Tout d'abord, l'inflation observée s'inscrira en hausse en raison des effets de base, les cours pétroliers ayant atteint leur plus bas niveau depuis janvier. L'IPC pourrait atteindre 3 % aux Etats-Unis et 1,5 % dans la zone euro à la condition que les prix du baril de pétrole parviennent à se stabiliser à 50 dollars (notre scénario). 

Certaines pressions internes et externes peuvent également être identifiées. Aux Etats-Unis, les indicateurs avancées permettant d’anticiper la dynamique des salaires ont révélé des améliorations sur quelques mois. Les revenus des personnes ayant changé de poste s'inscrivent en hausse de près de 4 %, un niveau proche de celui de l'avant-crise. Néanmoins, l’utilisation de la main d’œuvre et la hausse de la population active doivent être améliorés pour observer une hausse globale des salaires. Le recours éventuel à un assouplissement budgétaire, une volonté exprimée par les deux candidats américains, renforcera en outre les pressions. D'un point de vue externe, la Chine vient de cesser d’ « exporter » de la déflation, les prix des producteurs sont à présent positifs et le soutien du gouvernement devrait entrainer une hausse de l'IPC. 

Les anticipations d'inflation de ces deux moteurs ou marchés économiques devraient être relevées de leurs plus bas historiques.
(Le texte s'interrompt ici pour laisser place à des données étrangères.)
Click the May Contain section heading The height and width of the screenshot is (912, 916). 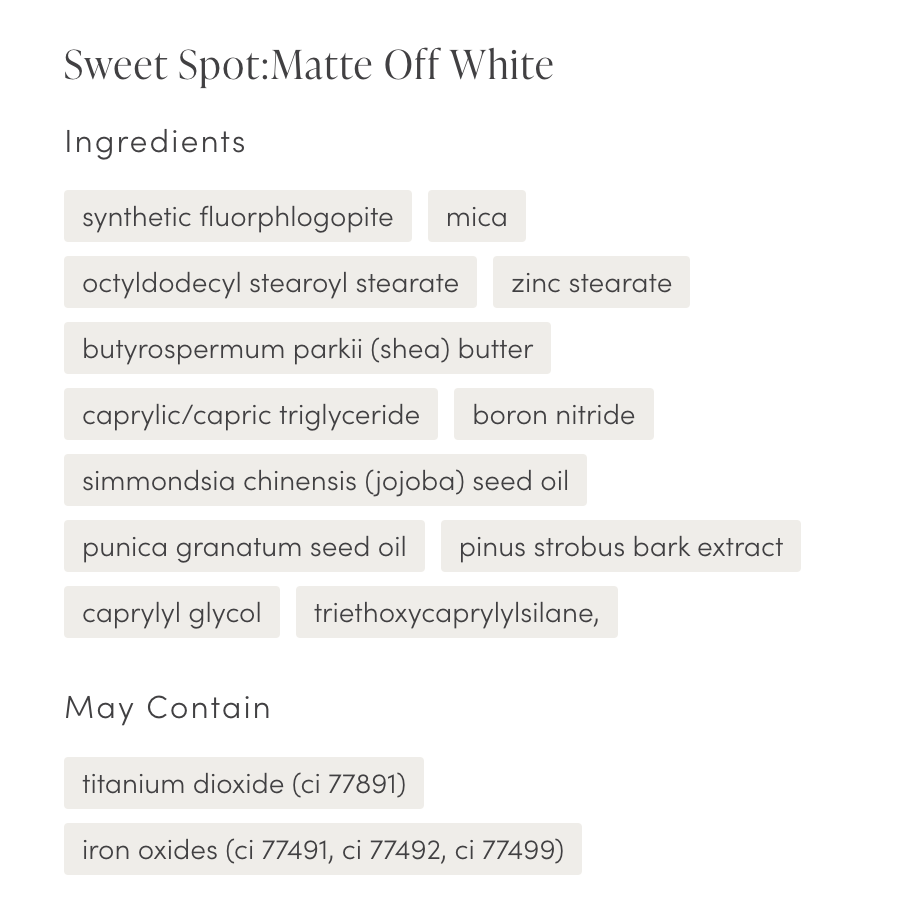[168, 707]
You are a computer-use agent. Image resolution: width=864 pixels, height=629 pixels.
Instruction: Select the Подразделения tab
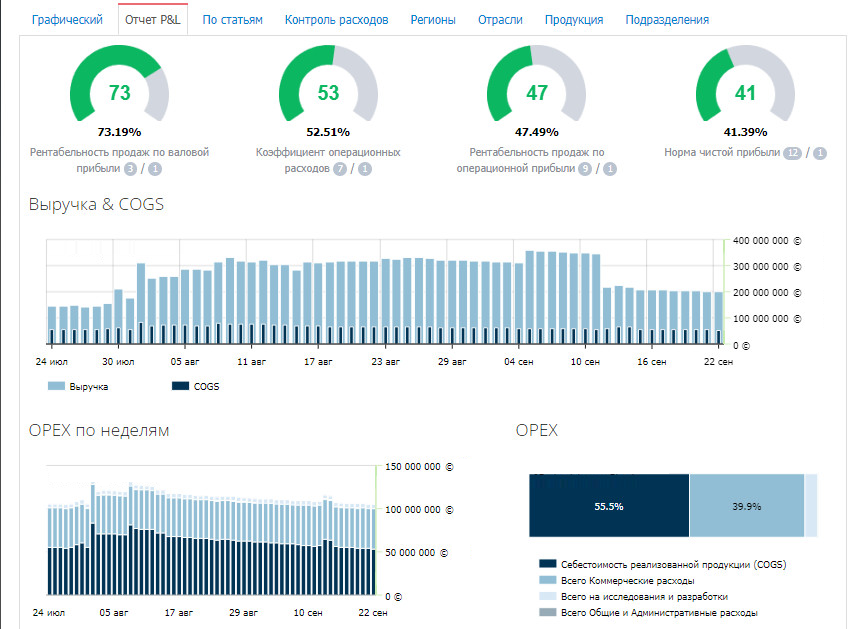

La stabilisation à des niveaux plus élevés du dollar américain et des cours du pétrole a permis au sentiment de marché ne se pas se dégrader. Ce dernier devrait à présent s'améliorer dans la mesure où les politiques monétaires et budgétaires sont orientées à cette fin.

Les indices « breakevens d'inflation » commence à se redresser aux Etats-Unis et nous tablons sur une hausse plus prononcée. Depuis peu, les flux de capitaux sont de retour sur cette classe d’actifs et les valorisations deviennent attrayantes. Le moment semble opportun pour investir dans des obligations américaines indexées sur l'inflation, couvertes par des obligations américaines, dans l'objectif d'exploiter la hausse de l'inflation et de ne pas être impactés par les pressions exercées par un relèvement de taux.